Now two-weeks past our staff reductions, I see and hear of a person here or there who is struggling to keep their chin up. Their best friend was let go, the person who hired them is retiring, someone they loved was laid off while someone they despise was kept. It is not at all unusual, and is actually fairly common, for personal loss to cause someone to change jobs. The idea that, "its just not the same around here anymore" can cause you to look for another job, or at least suffer a loss of commitment to the job you have. Its a form of grief not unlike the death of someone close to you.
I know this first hand. A few years back I knew I needed to leave Sumitomo Electric because I saw the handwriting on the wall. I was opening new plants in Mexico and performing compensation analysis on U.S. vs. Mexican operations, and saw that we were paying the same wages for a week in Juarez that we were paying for a day in Kentucky. I knew that one of these days my job would be in Mexico if I had one at all. I was sort of looking, sort of not... The day after New Years 2001 my best friend at work Mark Black collapsed outside the back door of our offices in Bowling Green and, despite being a healthy young man in his 30's, died in the hospital of meningitis a few weeks later.
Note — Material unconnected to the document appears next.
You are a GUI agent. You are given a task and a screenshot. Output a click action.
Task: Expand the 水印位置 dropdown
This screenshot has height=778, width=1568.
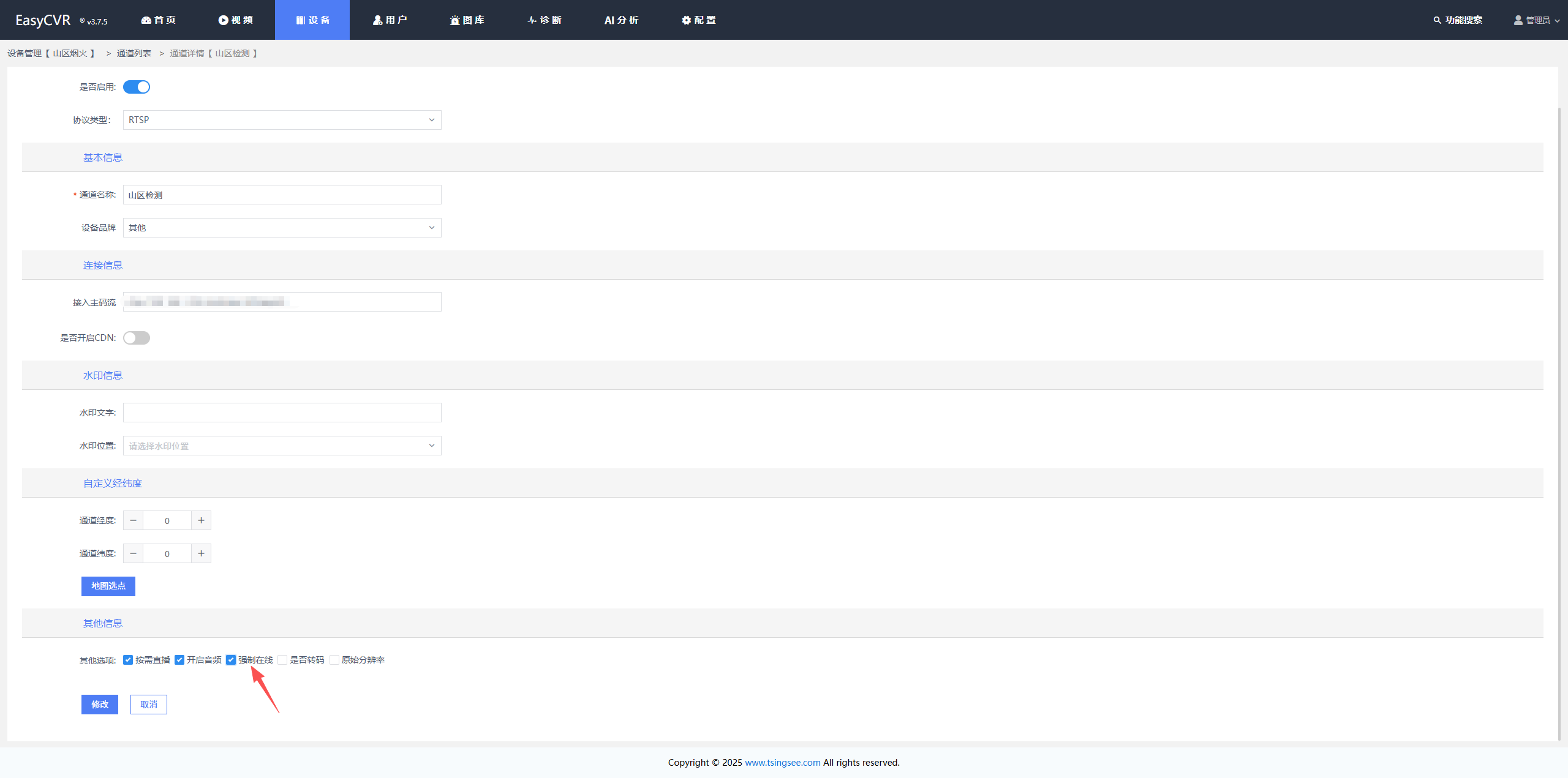click(x=282, y=446)
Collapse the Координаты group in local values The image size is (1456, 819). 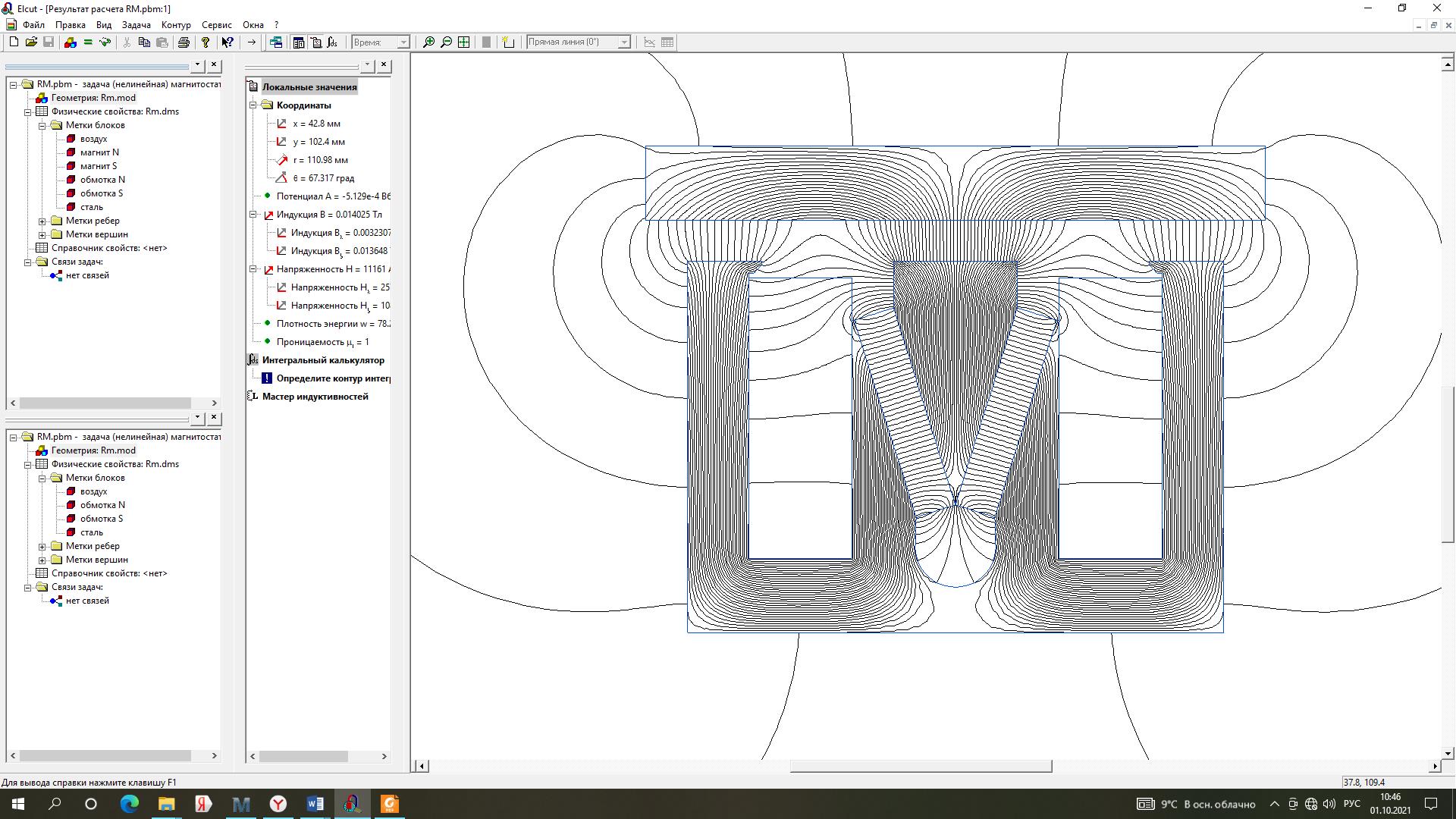click(253, 105)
My wife and two of my co-workers later told me that they knew at his funeral mass that I was gone; three months later I was here at Thomas Nelson.
This was a good move for me, because there were other reasons to go and losing my closest personal connection at work just gave me the shove I needed. But sometimes people make bad, hasty moves out of emotion, and a poor job change can alter the trajectory of an entire career. As I've said before, emotion and business don't mix. Here are some tips for working through grief at work, whether caused by anything from a lost colleague to a bad decision.
1. Realize that you're grieving and treat it as such. If someone close to you died you wouldn't expect to be back to normal by the next Monday morning. Nothing is wrong with you, or your job, because you feel really down at the moment. Grief has stages that must run their course.
2. Reach out to your friend outside of work (and don't talk about work when you see them). Making your friendship transcend your work relationship will go a long way toward easing your grief. Or, if that relationship turns out to be only superficial and work-oriented (see my previous post), your grief will ease with this new perspective.
3. Remember that its only a job, not your whole life. You didn't expect to like everything and everybody when you applied, so get back to that perspective now. If you find that you've wrapped up too much of your personal and social life into your work, now is a good time to resolve to make friends outside of work.
When you remember that a job, even a good job with a good company, is just the career/financial component of your overall life then you begin to adjust the expectations you have for that job and that workplace. I've said this before and will repeat it as long as I have readers: if you rely on a job, any job, even a great job with a great company to provide happiness then the corporate life will be a miserable existence for you. If you treat it as an important component to a balanced life that includes family, church family, friends, recreation, personal interests, etc... then you give a good employer the chance to exceed your expectations. You'll also be in a better mood when you go home each night.